**SELECTED TEXT**
►

Police Begin Assault on Apartment of Suspect in Toulouse Shooting
In a tense standoff, French riot police demanded the surrender Wednesday of a gunman who reportedly boasted of shooting seven victims in an al-Qaida-linked terror spree aimed at “bringing France to its knees.”
Hundreds of heavily armed police cordoned off streets around an apartment building in the southwestern city of Toulouse after a pre-dawn raid to arrest the suspect, Mohamed Merah, erupted into a firefight. Three police were wounded, the suspected holed up in the apartment and negotiations with the 24-year-old Frenchman of Algerian descent dragged on for hours.
Prosecutor Francois Molins said Merah was a self-taught radical Salafi who expressed glee at killing three Jewish children, a rabbi and three French paratroopers. Merah had been to Afghanistan twice and had trained in the Pakistani militant stronghold of Waziristan, he said.
Merah was planning to kill another soldier imminently, so police had to launch the 3 a.m. raid, Molins said.
In the negotiations, Merah “expresses no regret, only that he didn’t have time to have more victims. And he even bragged, he said, of bringing France to its knees,” the prosecutor said.
Late Wednesday, Interior Minister Claude Gueant told France-2 TV that Merah planned to turn himself in at night “to be more discreet.” Nearby street lights were turned off.
The gunman’s brother and mother were detained early in the day. Molins said the brother, Abdelkader, had been implicated in a 2007 network that sent militant fighters to Iraq.

◄

**INFORMATION SUPPLIED**
►

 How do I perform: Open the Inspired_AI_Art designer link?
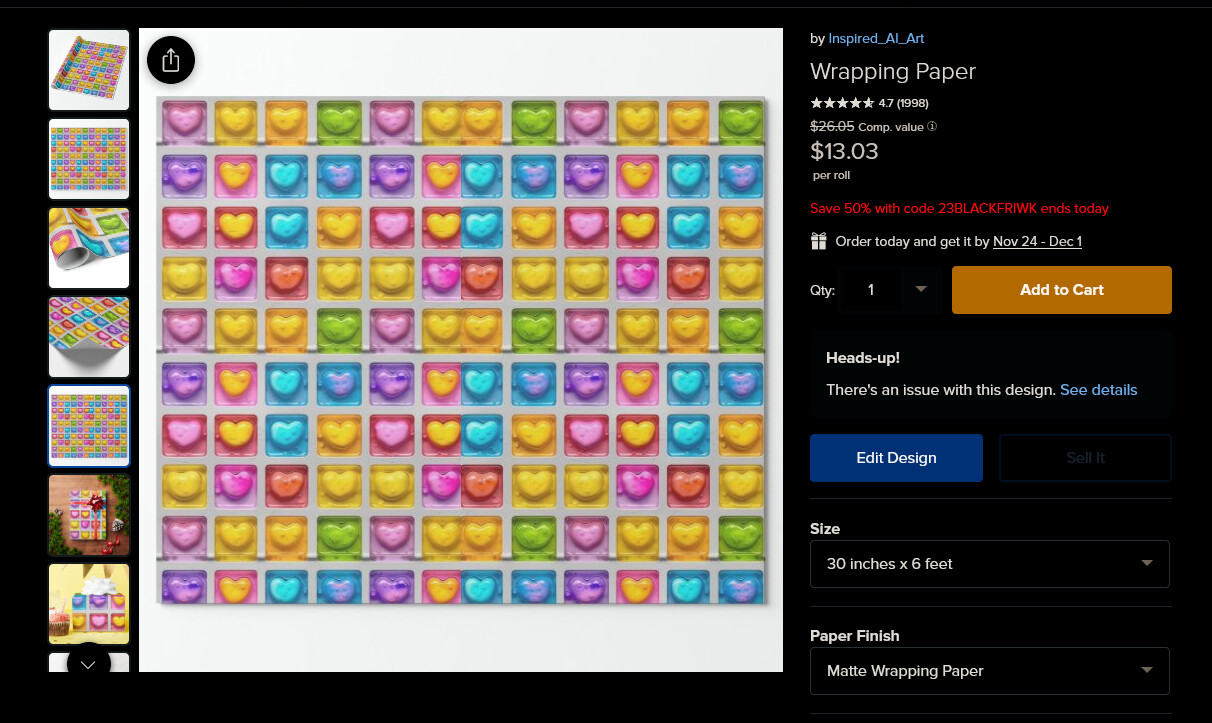pos(876,38)
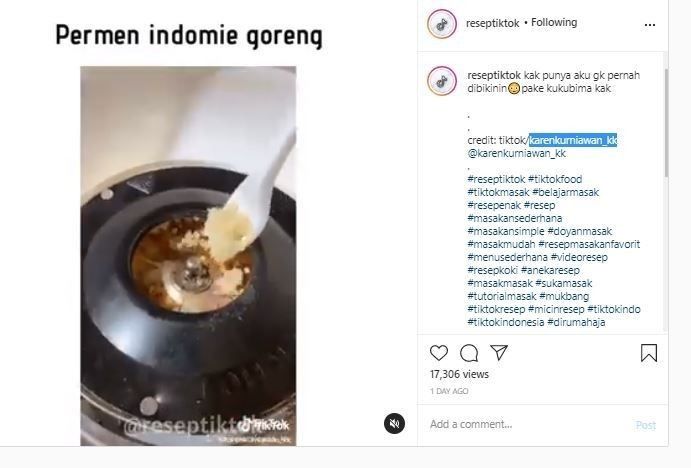
Task: Play the Permen indomie goreng video
Action: 188,256
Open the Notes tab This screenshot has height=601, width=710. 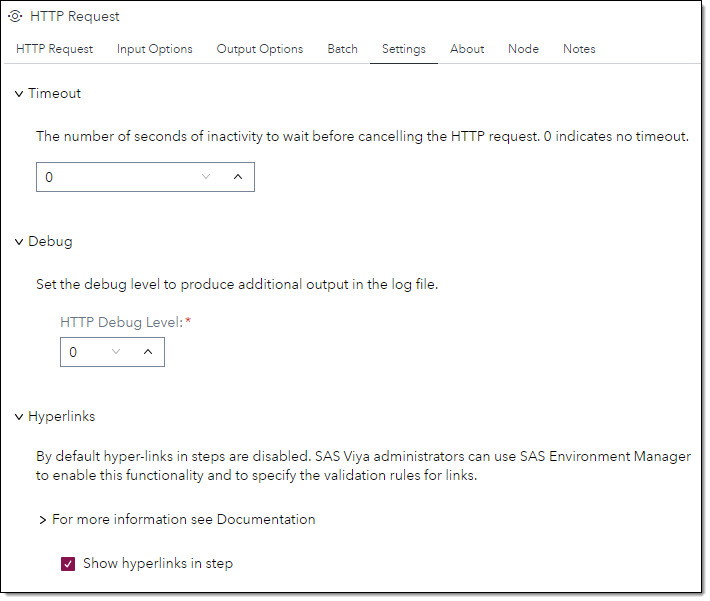(x=579, y=49)
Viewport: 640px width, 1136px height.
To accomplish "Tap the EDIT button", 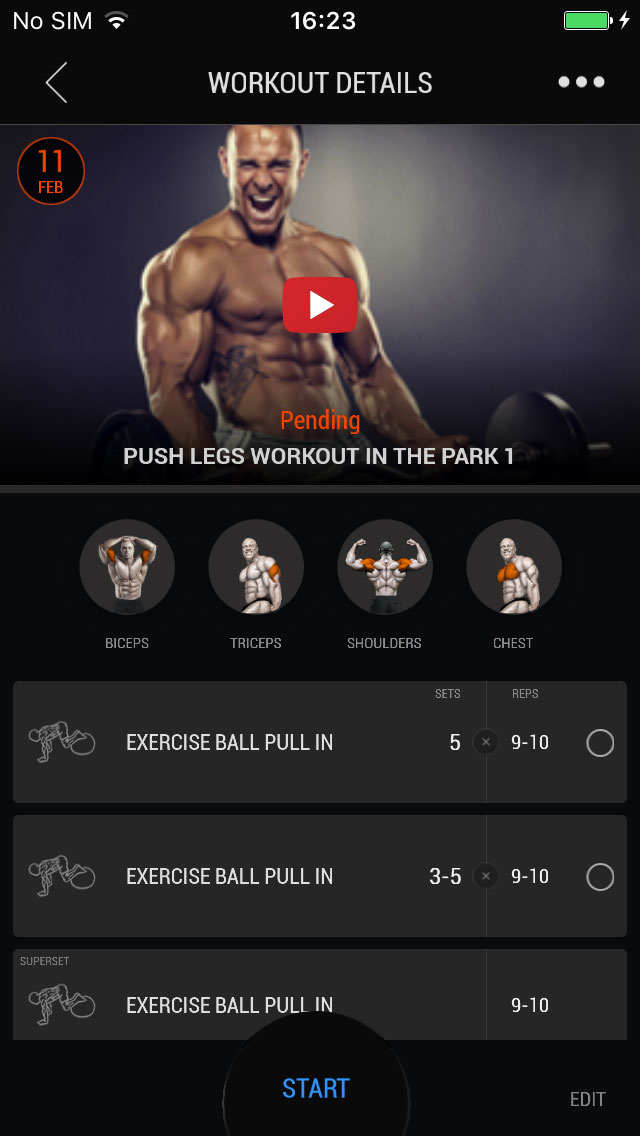I will (587, 1099).
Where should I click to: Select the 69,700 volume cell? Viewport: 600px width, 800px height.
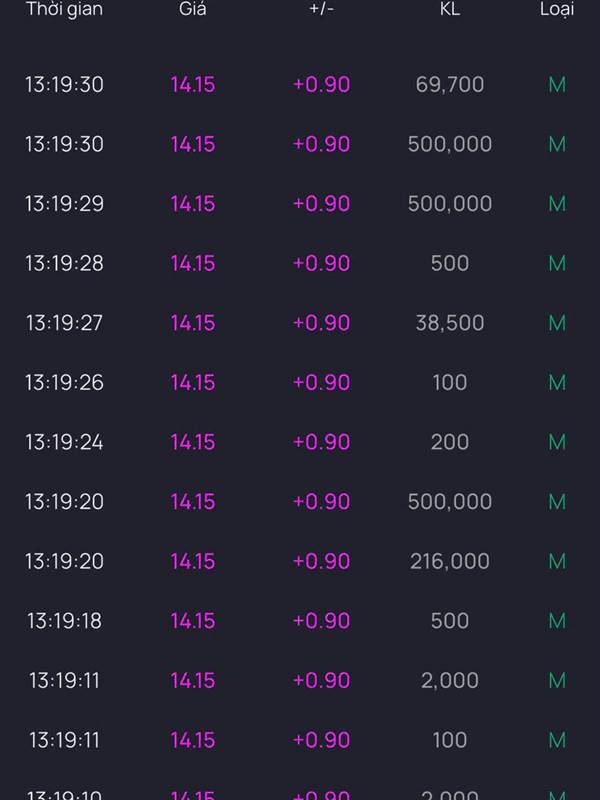click(450, 85)
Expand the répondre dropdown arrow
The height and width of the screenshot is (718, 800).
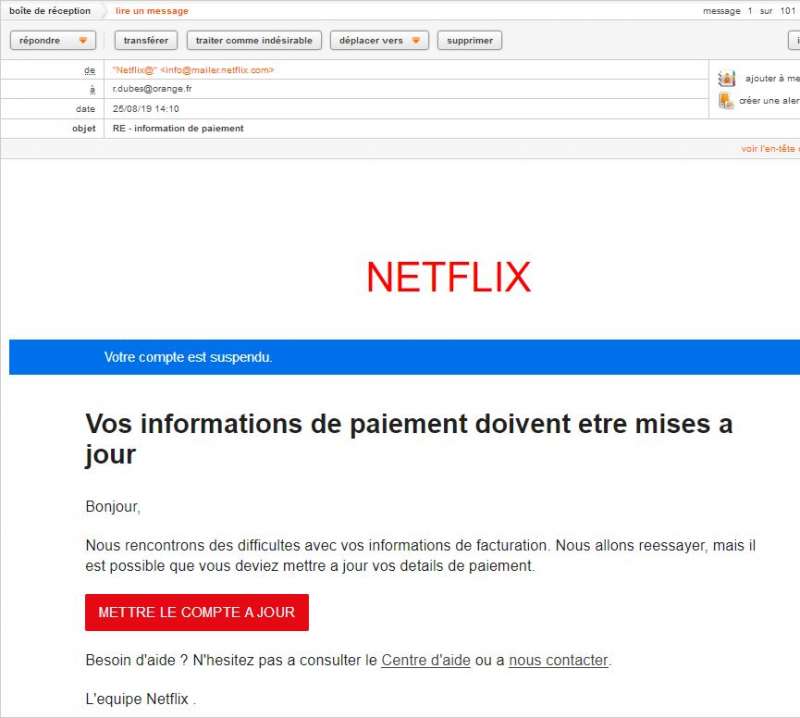pos(83,40)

◄

Can you repeat, word for word, the part of the Toulouse standoff article from "In the negotiations, Merah" to "the prosecutor said."?

In the negotiations, Merah “expresses no regret, only that he didn’t have time to have more victims. And he even bragged, he said, of bringing France to its knees,” the prosecutor said.